▶ _Challenge_:
Write each line of the records below as its own string in a JSON list, leaving out blank lines.
======== Material provided ========
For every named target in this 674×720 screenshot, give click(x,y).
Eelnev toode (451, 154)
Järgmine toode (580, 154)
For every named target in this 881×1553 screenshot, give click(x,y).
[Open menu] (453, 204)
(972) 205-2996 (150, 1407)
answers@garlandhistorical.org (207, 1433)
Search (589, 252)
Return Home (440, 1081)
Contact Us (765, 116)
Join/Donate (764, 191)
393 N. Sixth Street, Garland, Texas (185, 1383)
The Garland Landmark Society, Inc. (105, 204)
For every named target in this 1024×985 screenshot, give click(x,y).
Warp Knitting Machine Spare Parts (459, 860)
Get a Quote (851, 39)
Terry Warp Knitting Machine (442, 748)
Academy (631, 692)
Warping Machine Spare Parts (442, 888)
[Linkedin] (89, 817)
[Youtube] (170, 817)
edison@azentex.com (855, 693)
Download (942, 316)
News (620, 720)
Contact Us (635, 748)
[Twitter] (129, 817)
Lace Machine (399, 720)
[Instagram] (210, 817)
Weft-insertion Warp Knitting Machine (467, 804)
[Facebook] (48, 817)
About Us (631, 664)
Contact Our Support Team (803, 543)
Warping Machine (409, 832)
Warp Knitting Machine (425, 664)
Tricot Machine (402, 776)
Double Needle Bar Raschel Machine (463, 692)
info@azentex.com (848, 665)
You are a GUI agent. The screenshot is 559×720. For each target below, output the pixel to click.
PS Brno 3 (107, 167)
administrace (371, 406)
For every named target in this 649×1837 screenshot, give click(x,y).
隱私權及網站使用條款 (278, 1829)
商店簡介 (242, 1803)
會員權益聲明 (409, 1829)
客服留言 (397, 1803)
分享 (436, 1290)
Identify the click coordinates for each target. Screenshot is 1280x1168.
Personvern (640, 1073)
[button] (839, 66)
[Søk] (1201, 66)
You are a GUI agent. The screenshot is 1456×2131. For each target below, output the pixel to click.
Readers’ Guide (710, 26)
========
▶ _Response to this task_:
[
  "For every named target in this 674×720 screenshot, give click(x,y).",
  "Eelnev toode (451, 154)",
  "Järgmine toode (580, 154)",
  "For every named target in this 881×1553 screenshot, give click(x,y).",
  "[Open menu] (453, 204)",
  "(972) 205-2996 (150, 1407)",
  "answers@garlandhistorical.org (207, 1433)",
  "Search (589, 252)",
  "Return Home (440, 1081)",
  "Contact Us (765, 116)",
  "Join/Donate (764, 191)",
  "393 N. Sixth Street, Garland, Texas (185, 1383)",
  "The Garland Landmark Society, Inc. (105, 204)",
  "For every named target in this 1024×985 screenshot, give click(x,y).",
  "Warp Knitting Machine Spare Parts (459, 860)",
  "Get a Quote (851, 39)",
  "Terry Warp Knitting Machine (442, 748)",
  "Academy (631, 692)",
  "Warping Machine Spare Parts (442, 888)",
  "[Linkedin] (89, 817)",
  "[Youtube] (170, 817)",
  "edison@azentex.com (855, 693)",
  "Download (942, 316)",
  "News (620, 720)",
  "Contact Us (635, 748)",
  "[Twitter] (129, 817)",
  "Lace Machine (399, 720)",
  "[Instagram] (210, 817)",
  "Weft-insertion Warp Knitting Machine (467, 804)",
  "[Facebook] (48, 817)",
  "About Us (631, 664)",
  "Contact Our Support Team (803, 543)",
  "Warping Machine (409, 832)",
  "Warp Knitting Machine (425, 664)",
  "Tricot Machine (402, 776)",
  "Double Needle Bar Raschel Machine (463, 692)",
  "info@azentex.com (848, 665)",
  "You are a GUI agent. The screenshot is 559×720. For each target below, output the pixel to click.",
  "PS Brno 3 (107, 167)",
  "administrace (371, 406)",
  "For every named target in this 649×1837 screenshot, give click(x,y).",
  "隱私權及網站使用條款 (278, 1829)",
  "商店簡介 (242, 1803)",
  "會員權益聲明 (409, 1829)",
  "客服留言 (397, 1803)",
  "分享 (436, 1290)",
  "Identify the click coordinates for each target. Screenshot is 1280x1168.",
  "Personvern (640, 1073)",
  "[button] (839, 66)",
  "[Søk] (1201, 66)",
  "You are a GUI agent. The screenshot is 1456×2131. For each target below, output the pixel to click.",
  "Readers’ Guide (710, 26)"
]